In my work procedure it is not all as cerebral as it may seem in this commentary. I never try to calculate nor I plan too much ahead how to provoke certain emotion; I let myself be led by intuition towards the solution, that later on I give shape to.
These are just some of my examples of dealing with the directness and indirectness in illustration, and thoughts about the importance of not revealing too much, but rather opting for communication with public, by animating spectators to use their own imagination.
Petar Meseldžija was born in Novi Sad, Serbia, in 1965. He began his career in 1981, publishing the comic strip "Krampi" in the Stripoteka, one of the best known comic magazines in the country. This was followed by a series of short comics and his work on the licensed comic book Tarzan. He graduated from the Academy of Arts in Novi Sad, in the Painting Department. During his studies he continued to work on comics, but also more often working on illustrations. In 1991 he illustrated his first book Peter Enkorak, published by Mladinska knjiga from Slovenia.At the end of 1991 he moved to the Netherlands. Soon after, he stopped working on comics and dedicated himself to illustration and painting.
During the 1990s he painted about 120 posters and greeting cards, mostly for Verkerke Reproduktie from Holland. For Grimm Press, a publisher from Taiwan, he did 33 illustrations for the book King Arthur and the Knights of the Round Table. He held his first solo exhibition of illustrations and paintings in 1998 in the Tjalf Sparnaay Gallery in Amsterdam.
He has participated in many group exhibitions in Yugoslavia, the Netherlands and the USA.
His work has been published in a variety of periodicals and books all over the world.Among many awards which he received for his work are:
“Plaque The International Golden pen of Belgrade, 1994”, Yugoslavia;
The “Art Show Judges Choice Award” – 59th World Science Fiction Convention, Philadelphia, 2001, US.;
Two Silver Awards from “Spectrum 4 and Spectrum 10 – The Best in Contemporary Fantastic Art”, U.S.;
Gold Award “Spectrum 16 – The Best in Contemporary Fantastic Art”, U.S.From the beginning of 2000 he has dedicated himself to gallery art.

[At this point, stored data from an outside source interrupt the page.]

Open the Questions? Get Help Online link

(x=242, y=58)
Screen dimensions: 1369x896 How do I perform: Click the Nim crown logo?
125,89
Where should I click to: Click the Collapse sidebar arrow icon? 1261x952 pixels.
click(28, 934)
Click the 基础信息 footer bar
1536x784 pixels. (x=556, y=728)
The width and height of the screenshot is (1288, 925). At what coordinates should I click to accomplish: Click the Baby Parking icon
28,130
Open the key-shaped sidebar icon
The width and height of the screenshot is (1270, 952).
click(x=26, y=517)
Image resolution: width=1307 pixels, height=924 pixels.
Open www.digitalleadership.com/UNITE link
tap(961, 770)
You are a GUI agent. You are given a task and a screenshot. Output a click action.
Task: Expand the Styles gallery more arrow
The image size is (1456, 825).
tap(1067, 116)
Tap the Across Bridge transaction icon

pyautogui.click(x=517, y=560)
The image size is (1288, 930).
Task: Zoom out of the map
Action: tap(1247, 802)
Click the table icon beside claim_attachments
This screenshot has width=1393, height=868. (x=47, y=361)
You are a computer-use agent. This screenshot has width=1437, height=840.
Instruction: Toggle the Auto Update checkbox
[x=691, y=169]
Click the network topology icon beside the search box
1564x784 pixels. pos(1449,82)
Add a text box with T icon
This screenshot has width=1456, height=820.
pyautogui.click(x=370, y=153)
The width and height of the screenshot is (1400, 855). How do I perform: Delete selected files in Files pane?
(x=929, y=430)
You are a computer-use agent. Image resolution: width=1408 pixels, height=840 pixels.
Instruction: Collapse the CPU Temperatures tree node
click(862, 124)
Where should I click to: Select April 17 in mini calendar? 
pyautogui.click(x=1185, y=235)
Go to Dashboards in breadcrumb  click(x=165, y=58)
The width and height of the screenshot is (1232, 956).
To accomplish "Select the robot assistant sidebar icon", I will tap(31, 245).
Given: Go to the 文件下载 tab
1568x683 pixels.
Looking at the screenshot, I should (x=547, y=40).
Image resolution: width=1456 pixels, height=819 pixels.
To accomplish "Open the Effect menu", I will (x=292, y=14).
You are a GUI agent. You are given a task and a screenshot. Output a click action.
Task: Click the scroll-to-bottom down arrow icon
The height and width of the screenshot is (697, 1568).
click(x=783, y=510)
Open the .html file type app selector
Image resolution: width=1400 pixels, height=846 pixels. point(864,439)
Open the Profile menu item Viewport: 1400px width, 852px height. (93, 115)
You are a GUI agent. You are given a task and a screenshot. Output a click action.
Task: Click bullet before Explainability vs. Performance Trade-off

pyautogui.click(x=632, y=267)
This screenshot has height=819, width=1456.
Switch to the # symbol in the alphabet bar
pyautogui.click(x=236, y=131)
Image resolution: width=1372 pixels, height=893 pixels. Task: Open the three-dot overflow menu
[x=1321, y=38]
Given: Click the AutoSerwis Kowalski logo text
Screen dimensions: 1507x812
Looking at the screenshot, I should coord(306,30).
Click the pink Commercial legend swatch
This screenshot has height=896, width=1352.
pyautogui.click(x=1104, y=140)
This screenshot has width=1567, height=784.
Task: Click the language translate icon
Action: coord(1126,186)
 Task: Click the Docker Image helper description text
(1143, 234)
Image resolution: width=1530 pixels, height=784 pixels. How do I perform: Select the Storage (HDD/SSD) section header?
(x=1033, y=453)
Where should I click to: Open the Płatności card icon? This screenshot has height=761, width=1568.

Of the exhibitions where he has participated, the most worthy of mention is the Exhibition of Independent Realists. This exhibition, organized annually at the Mohlmann Museum from the Netherlands, offers clear insight into the creative achievements of contemporary Dutch artists in the domain of realist and figurative art. In addition to painting, he continues to do illustrations.Two other significant projects should be mentioned. He painted 10 book covers for books of children's fantasy literature for the American publisher Scholastic Inc. Likewise, he illustrated the Serbian folk take “Prava se muka ne da sakriti”(“Real Trouble Cannot Be Hidden") for Bazar Tales, a publisher from Norway. In his work on the book, The Legend of Steel Bashaw, he has invested enormous time and effort. This project, for him of the greatest importance, was started in 1993. Including shorter and longer breaks, the longest of which lasted 7 years, he has been working on the book for 15 years, finally finishing it in August of 2008.His original work is to be found in the private collections in Serbia, the Netherlands, Germany and the U.S.